[OBJECTIVE] Render the material between the lines holding "Viewport: 828px width, 1151px" and "coord(1278,123)", inclusive, as a CSV with the columns instruction and answer. Give each text and its answer one row, with each value in its own quoted field and line breaks turned into spaces.

[EXTRACTED ENTRIES]

┌──

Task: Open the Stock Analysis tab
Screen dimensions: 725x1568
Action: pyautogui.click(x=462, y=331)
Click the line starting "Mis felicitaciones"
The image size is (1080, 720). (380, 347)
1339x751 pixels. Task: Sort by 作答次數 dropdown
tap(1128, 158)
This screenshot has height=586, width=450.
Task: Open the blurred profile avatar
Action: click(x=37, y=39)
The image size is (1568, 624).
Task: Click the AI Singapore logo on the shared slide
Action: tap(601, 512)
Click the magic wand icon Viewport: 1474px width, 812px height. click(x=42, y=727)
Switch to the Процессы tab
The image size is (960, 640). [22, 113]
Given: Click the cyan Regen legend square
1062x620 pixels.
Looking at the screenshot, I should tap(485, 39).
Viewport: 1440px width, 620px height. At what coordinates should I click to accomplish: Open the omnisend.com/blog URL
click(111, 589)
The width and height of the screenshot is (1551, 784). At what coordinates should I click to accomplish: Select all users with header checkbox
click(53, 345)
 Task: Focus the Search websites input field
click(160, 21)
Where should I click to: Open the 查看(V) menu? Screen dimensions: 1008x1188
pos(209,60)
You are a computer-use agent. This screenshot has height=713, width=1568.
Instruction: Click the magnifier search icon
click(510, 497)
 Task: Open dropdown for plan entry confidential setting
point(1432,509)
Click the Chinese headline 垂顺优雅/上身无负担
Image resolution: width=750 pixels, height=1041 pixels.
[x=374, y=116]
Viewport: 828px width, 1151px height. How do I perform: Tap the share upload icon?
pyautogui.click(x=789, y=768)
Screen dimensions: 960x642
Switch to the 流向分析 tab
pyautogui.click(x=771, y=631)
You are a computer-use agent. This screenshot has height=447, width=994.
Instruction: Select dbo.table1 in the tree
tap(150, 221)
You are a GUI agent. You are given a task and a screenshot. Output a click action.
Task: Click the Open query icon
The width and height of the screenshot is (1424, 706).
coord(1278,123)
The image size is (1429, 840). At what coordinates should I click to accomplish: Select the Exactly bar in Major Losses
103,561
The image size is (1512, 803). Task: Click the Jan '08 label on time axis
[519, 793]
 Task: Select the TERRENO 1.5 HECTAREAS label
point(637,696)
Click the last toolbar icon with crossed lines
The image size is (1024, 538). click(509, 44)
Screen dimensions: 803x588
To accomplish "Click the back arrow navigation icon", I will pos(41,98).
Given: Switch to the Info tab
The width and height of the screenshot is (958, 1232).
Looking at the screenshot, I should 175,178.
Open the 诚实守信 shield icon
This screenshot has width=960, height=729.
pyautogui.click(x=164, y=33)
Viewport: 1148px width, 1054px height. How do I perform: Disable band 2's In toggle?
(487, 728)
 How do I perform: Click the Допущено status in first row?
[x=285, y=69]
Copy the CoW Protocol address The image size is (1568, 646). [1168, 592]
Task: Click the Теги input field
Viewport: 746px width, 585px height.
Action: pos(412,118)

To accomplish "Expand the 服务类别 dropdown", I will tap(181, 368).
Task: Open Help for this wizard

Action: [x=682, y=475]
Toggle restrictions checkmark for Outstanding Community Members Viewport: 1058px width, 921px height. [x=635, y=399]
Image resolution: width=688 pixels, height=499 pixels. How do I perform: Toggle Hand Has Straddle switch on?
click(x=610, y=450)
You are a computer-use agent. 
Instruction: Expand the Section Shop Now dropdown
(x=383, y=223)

└──

[RESPONSE]
instruction,answer
"Viewport: 828px width, 1151px height. How do I perform: Tap the share upload icon?","pyautogui.click(x=789, y=768)"
"Screen dimensions: 960x642 Switch to the 流向分析 tab","pyautogui.click(x=771, y=631)"
"You are a computer-use agent. This screenshot has height=447, width=994. Instruction: Select dbo.table1 in the tree","tap(150, 221)"
"You are a GUI agent. You are given a task and a screenshot. Output a click action. Task: Click the Open query icon The width and height of the screenshot is (1424, 706).","coord(1278,123)"